-- DATA PROVIDED --

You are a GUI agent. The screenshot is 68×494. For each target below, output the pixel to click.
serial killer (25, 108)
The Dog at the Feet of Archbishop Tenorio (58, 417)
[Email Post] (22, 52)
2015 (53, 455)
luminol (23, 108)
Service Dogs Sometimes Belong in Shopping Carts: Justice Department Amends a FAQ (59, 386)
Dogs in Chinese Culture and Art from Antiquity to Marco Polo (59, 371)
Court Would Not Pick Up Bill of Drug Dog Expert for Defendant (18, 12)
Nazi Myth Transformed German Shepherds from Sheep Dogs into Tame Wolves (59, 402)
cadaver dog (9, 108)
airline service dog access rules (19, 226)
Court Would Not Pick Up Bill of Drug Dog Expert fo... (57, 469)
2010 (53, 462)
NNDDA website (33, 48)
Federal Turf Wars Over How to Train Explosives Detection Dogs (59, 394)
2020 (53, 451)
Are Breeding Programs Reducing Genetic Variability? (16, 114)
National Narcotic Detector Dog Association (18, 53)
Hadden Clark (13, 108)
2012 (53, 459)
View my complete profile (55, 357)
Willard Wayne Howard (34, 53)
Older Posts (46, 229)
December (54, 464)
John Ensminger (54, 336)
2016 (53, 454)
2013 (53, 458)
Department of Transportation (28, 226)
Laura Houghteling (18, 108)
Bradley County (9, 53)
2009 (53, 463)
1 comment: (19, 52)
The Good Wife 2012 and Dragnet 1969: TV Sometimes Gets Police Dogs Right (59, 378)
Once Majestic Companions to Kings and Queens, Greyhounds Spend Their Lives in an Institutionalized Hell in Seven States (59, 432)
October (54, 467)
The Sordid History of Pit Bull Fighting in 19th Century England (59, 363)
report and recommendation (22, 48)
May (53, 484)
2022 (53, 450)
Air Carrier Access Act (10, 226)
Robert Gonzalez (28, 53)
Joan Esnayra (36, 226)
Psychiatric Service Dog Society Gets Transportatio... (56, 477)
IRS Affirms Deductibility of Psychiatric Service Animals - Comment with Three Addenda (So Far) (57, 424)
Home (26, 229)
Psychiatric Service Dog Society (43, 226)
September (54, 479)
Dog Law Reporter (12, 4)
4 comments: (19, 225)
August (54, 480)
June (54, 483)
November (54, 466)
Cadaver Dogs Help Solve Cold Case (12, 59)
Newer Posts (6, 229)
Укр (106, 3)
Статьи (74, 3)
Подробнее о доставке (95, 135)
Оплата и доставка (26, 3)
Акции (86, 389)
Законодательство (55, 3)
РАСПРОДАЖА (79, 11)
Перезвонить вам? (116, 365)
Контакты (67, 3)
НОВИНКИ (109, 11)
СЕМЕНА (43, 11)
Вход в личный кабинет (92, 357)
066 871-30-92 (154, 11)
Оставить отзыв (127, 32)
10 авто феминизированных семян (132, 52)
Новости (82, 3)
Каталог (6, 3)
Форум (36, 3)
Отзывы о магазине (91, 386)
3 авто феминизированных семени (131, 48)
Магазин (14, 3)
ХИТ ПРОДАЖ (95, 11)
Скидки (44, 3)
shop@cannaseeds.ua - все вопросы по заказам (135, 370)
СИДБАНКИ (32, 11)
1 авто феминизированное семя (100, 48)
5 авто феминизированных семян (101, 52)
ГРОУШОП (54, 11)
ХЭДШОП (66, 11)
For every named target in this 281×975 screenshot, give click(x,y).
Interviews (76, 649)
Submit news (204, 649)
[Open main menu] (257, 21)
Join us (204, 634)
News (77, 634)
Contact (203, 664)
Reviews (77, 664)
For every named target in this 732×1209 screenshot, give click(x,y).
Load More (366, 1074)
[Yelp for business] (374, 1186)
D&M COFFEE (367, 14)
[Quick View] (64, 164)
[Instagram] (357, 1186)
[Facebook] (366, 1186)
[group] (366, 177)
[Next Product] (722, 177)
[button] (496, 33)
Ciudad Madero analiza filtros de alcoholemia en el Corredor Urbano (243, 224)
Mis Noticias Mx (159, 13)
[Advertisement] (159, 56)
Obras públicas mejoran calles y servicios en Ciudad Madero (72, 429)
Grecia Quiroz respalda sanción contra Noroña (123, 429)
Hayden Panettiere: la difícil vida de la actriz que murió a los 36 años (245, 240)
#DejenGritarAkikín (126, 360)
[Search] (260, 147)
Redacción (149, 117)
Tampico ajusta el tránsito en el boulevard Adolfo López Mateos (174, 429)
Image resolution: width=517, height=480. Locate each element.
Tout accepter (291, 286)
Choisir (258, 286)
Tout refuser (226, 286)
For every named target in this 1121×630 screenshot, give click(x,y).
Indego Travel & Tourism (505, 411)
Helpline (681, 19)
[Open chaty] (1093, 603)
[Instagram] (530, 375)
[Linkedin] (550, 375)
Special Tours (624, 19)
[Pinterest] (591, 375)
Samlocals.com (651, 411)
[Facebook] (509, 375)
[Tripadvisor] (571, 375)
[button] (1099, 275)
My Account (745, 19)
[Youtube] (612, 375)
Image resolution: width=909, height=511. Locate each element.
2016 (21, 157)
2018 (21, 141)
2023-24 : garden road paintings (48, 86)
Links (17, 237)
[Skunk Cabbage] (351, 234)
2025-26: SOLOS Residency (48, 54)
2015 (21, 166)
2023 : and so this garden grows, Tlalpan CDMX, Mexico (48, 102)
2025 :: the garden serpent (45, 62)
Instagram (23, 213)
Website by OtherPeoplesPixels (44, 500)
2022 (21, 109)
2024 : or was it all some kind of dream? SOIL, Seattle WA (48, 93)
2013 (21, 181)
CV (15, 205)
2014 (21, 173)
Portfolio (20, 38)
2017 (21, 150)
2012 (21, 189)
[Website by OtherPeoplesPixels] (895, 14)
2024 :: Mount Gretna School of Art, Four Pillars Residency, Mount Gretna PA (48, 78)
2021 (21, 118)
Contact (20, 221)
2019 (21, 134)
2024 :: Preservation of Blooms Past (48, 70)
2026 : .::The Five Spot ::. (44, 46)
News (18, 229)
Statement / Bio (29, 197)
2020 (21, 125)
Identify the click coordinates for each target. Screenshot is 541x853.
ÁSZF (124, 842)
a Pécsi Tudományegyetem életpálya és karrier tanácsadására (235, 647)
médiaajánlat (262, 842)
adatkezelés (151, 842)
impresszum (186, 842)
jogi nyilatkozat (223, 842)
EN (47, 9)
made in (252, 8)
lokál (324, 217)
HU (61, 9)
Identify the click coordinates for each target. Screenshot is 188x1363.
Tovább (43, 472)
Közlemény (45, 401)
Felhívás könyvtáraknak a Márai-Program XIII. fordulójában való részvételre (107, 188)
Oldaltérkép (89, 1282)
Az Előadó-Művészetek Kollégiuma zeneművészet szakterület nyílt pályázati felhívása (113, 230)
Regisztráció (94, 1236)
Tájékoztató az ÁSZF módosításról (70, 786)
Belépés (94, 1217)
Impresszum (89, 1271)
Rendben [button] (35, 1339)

-- EXERCISE --
Put each line from the start of the records up to and including the line with "luminol (23, 108)" into a Markdown table with the columns Row and Line. Number each line and skip blank lines.

-- SOLUTION TO THE PROBLEM --
| Row | Line |
|---|---|
| 1 | You are a GUI agent. The screenshot is 68×494. For each target below, output the pixel to click. |
| 2 | serial killer (25, 108) |
| 3 | The Dog at the Feet of Archbishop Tenorio (58, 417) |
| 4 | [Email Post] (22, 52) |
| 5 | 2015 (53, 455) |
| 6 | luminol (23, 108) |